- **Work to be completed**: Print the whole listing, keeping every line exactly as given.

- **Records for the exercise**:
• • • • •

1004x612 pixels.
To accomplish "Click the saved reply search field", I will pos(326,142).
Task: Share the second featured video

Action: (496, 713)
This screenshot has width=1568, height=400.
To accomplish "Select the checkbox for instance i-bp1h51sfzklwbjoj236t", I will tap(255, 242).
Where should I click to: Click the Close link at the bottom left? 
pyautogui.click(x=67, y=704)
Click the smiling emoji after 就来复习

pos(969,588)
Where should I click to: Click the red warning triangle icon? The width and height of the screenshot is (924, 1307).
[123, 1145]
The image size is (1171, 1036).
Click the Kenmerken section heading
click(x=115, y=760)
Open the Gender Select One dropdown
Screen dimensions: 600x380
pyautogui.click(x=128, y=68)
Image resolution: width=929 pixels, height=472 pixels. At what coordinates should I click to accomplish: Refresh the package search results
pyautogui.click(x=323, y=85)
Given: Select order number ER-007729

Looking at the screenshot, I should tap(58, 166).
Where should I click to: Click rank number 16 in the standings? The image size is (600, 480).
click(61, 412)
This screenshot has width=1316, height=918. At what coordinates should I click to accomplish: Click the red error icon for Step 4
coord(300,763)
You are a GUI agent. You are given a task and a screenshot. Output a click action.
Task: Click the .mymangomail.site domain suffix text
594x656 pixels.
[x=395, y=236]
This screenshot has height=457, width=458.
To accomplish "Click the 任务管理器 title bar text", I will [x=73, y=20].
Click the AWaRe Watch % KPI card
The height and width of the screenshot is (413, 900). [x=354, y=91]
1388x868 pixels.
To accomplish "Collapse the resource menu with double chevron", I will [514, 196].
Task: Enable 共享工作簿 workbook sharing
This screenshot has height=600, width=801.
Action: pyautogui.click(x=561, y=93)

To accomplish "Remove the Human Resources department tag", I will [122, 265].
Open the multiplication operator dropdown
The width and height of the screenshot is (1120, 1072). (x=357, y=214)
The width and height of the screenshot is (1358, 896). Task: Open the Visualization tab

• • • • •

- **Answer box**:
1004x612 pixels.
To accomplish "Click the saved reply search field", I will pos(326,142).
Task: Share the second featured video

Action: (496, 713)
This screenshot has width=1568, height=400.
To accomplish "Select the checkbox for instance i-bp1h51sfzklwbjoj236t", I will tap(255, 242).
Where should I click to: Click the Close link at the bottom left? 
pyautogui.click(x=67, y=704)
Click the smiling emoji after 就来复习

pos(969,588)
Where should I click to: Click the red warning triangle icon? The width and height of the screenshot is (924, 1307).
[123, 1145]
The image size is (1171, 1036).
Click the Kenmerken section heading
click(x=115, y=760)
Open the Gender Select One dropdown
Screen dimensions: 600x380
pyautogui.click(x=128, y=68)
Image resolution: width=929 pixels, height=472 pixels. At what coordinates should I click to accomplish: Refresh the package search results
pyautogui.click(x=323, y=85)
Given: Select order number ER-007729

Looking at the screenshot, I should tap(58, 166).
Where should I click to: Click rank number 16 in the standings? The image size is (600, 480).
click(61, 412)
This screenshot has width=1316, height=918. At what coordinates should I click to accomplish: Click the red error icon for Step 4
coord(300,763)
You are a GUI agent. You are given a task and a screenshot. Output a click action.
Task: Click the .mymangomail.site domain suffix text
594x656 pixels.
[x=395, y=236]
This screenshot has height=457, width=458.
To accomplish "Click the 任务管理器 title bar text", I will [x=73, y=20].
Click the AWaRe Watch % KPI card
The height and width of the screenshot is (413, 900). [x=354, y=91]
1388x868 pixels.
To accomplish "Collapse the resource menu with double chevron", I will [514, 196].
Task: Enable 共享工作簿 workbook sharing
This screenshot has height=600, width=801.
Action: pyautogui.click(x=561, y=93)

To accomplish "Remove the Human Resources department tag", I will [122, 265].
Open the multiplication operator dropdown
The width and height of the screenshot is (1120, 1072). (x=357, y=214)
The width and height of the screenshot is (1358, 896). Task: Open the Visualization tab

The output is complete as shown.